I'm wondering if it would make any difference if I switch to putting all the money (as it matures in the next three months) into two year Treasury Notes and then selling a couple bonds each month in the Secondary market when I need the money?

Or would TIPS be better, would they be liquid enough on the secondary market to only sell a couple thousand dollars worth each month? I found it extremely overwhelming to try to figure out how to buy TIPS on the secondary market, but maybe I could buy 5 year TIPS and then sell a few thousand dollars worth whenever I need the money? Would that be costly, or would the inflation protection give them enough increase so they'd be better than the Notes?
 
My similar funds are in a MM at 4 15% for a few months with the balance in a treasury step-ladder rolling off quarterly.

Not sure you can reasonably do mych better. You will take a haircut by selling in the secondary market.
 
Why not just set up a CD/UST/GSE bond ladder that matures monthly or quarterly with your expected cash flow needs?
 
I've been going out a few years on CDs/Treasuries/Agency bonds and then have TIPS for longer term maturities. You have to buy individual TIPS and hold to maturity to be guaranteed of the inflation protection + real yield. If you sell on the secondary market or own a TIPS fund you never know what the price will be when you want to sell.

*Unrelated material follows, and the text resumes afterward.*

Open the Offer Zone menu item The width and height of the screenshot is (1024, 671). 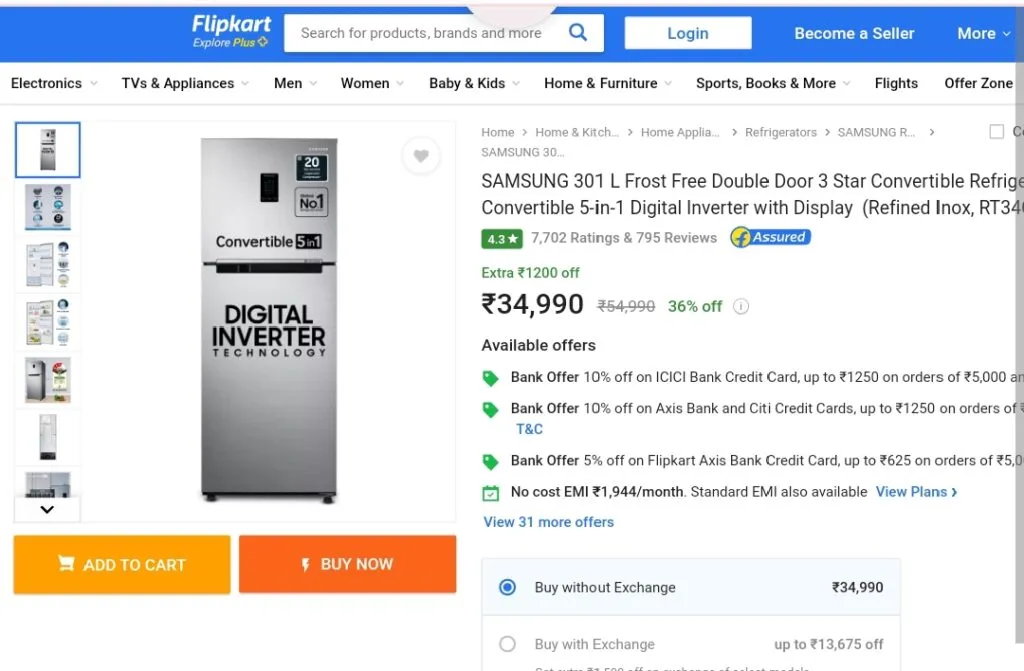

Here is an example of a TIPS ladder from one financial adviser: " I built a strategy backed by the U.S. government with Treasury Inflation Protected Securities (TIPS) that supports a reasonably level real 4.3% withdrawal rate for 30 years. It’s not perfect, but it was good enough for me to put my money behind it. I implemented such a portfolio with just under $100,000 of my own family’s nest egg.", The 4% Rule Just Became a Whole Lot Easier - https://www.advisorperspectives.com/articles/2022/10/24/the-4-rule-just-became-a-whole-lot-easier

I don't have such a detailed ladder. Mine is a lot lumpier, but I am investing more for capital preservation than income so it works for me.
 
Thought you were talking about rolling Treasuries to squeeze a couple extra bips, buying 3 months and selling when they’ve got about a month to go. Given a positively sloped yield curve, and minuscule spreads many trading platforms afford, you increase your yield. Today, 30 day yields are about 4%, 90 day 4.5%. Buy the 90, hold 60 days, ceteris paribus, you sell at a slight cap gain and roll back to 90 days.